15.  During our Helicopter Capability inquiry we expressed concern that commanders in the field were hampered by a lack of helicopters but the MoD would not accept that its helicopter fleet size was too small. Whilst we now welcome the greater clarity provided on the future helicopter fleet strategy and the recent decision to procure an additional 22 Chinooks, we note that this additional operational capability will be funded from the MoD's core budget and so has necessitated cuts from other parts of the equipment programme. Adding numbers to the fleet is only one aspect of delivering additional capability which also requires adequate manpower, training and support. We understand that having more Chinooks in theatre will require more support helicopters in the fleet and we have not yet seen how these will be provided. It will also stretch an already tight system where there are insufficient pilots and ground crew and a budget for helicopter hours, and we seek assurance from the MoD that all of the Defence Lines of Development for the Chinooks have been properly planned. We believe that the estimated delivery date of 2012 is optimistic and ask the MoD to provide details of the planned transition arrangements. (Paragraph 53)

The funding gap

16.  The evidence suggests that at the time that MoD witnesses gave evidence to our Defence Equipment 2009 inquiry, the MoD was in the process of taking steps to manage a funding gap of £21 billion. Witness denials at that time of the existence of such a gap now appear disingenuous. The Minister for Defence Equipment and Support told us he could not provide any information about how the gap was reduced to £6 billion, nor the proportion of expenditure which was merely postponed beyond the planning period. When we pressed in writing for further details, the MoD provided little extra information. We reject the MoD's arguments for refusing to disclose the measures it took in order to reduce the funding gap to £6 billion. We cannot fulfil our scrutiny role if the MoD refuses to provide such information about its activities. We note that the Gray report made recommendations about public scrutiny of the equipment programme and we return to this issue in paragraph 87. (Paragraph 58)

Cost of delays

17.  According to the NAO, in recent planning rounds the MoD's strategy for managing its unaffordable equipment plan has been to re-profile expenditure by delaying projects so as to reduce costs in the early years of the plan. However this practice increases overall procurement costs and represents poor value for money. It is clear from NAO data that the 2008-09 re-profiling exercise added £733million to the future costs of the core equipment programme. (Paragraph 64)

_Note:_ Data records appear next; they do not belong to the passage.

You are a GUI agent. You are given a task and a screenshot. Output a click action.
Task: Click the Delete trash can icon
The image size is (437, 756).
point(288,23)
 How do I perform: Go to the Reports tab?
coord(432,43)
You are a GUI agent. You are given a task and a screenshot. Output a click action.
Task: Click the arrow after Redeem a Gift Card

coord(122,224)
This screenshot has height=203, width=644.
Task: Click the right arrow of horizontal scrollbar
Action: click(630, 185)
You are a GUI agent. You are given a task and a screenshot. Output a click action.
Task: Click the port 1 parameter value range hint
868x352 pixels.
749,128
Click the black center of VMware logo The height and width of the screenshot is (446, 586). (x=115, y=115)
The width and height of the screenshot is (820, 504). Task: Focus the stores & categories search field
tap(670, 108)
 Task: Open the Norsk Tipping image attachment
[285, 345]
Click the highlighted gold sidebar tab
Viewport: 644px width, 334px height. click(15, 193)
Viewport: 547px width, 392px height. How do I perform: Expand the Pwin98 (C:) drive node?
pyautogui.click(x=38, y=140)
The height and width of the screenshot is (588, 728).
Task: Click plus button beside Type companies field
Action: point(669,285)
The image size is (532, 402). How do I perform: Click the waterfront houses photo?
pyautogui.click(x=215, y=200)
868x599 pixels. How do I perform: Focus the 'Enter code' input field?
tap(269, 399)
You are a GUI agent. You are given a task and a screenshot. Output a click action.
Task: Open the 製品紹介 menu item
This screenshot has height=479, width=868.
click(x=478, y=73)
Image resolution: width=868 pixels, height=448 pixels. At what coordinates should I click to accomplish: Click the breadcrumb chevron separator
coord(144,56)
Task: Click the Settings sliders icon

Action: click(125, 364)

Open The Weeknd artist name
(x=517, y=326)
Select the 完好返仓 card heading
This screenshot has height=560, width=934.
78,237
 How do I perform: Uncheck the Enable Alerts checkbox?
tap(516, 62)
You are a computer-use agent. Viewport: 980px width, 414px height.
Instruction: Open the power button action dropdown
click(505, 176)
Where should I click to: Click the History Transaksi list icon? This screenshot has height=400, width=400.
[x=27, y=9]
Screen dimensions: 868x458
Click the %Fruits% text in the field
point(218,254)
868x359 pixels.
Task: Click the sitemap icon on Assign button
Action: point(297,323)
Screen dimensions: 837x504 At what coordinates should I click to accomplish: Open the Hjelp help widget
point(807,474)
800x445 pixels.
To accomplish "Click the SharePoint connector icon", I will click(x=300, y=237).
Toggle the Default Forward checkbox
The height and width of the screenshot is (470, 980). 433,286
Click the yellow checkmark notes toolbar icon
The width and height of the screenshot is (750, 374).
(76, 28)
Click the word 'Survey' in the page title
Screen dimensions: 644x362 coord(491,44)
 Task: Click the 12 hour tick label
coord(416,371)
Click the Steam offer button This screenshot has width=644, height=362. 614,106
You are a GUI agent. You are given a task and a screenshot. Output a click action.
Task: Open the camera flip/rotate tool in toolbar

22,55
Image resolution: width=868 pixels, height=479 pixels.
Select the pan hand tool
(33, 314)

18.  The Gray report estimates that the 'frictional costs' of delays within the equipment programme are in the range £900m to £2.2 billion a year. Although some of the DE&S witnesses did not accept these estimates, they were unable to provide alternative figures. The MoD is spending hundreds of millions of pounds a year on unproductive activities because it has commissioned more work than it can afford to pay for. It is shocking that the MoD has apparently made no attempt to calculate the extent of such costs and that it has therefore taken decisions to delay projects without understanding the full financial implications. The MoD must develop a system for calculating the full extent of the cost of delays and that such costs are explicitly documented in all future revisions of the equipment plan. The MoD should confirm that the full extent of the cost of delays will be explicitly documented in its annual reports to Parliament of the cost and affordability of the equipment and support programmes against the ten year planning horizon agreed with HM Treasury. (Paragraph 65)

Defence research spending

19.  The research budget appears to be another casualty of the MoD's short term efforts to manage its equipment programme funding gap. We were told that cuts had been made to balance the budget and that such difficult sacrifices were necessary in order to continue to deliver the highest priority defence capabilities. We believe that spending less on research and technology will make the UK Defence Industrial Base progressively less competitive and will make the Defence Industrial Strategy inoperable. To compromise the future development of defence technology, in order to make proportionately small short term contributions to the management of the equipment programme funding gap, is ill-judged. The research programme cannot be turned on and off at short notice and the benefits can only be realised with a consistent and long term commitment of resources. We are sceptical about the implication that the MoD can balance cuts in its own research budget by making greater use of civil research and ask the MoD to explain its proposals for doing this. (Paragraph 69)

Background to the Gray review

20.  We commend the Government for commissioning, and then publishing, the Gray report. In doing so the Government was being refreshingly open. We hope that the MoD will follow this approach on other occasions. (Paragraph 71)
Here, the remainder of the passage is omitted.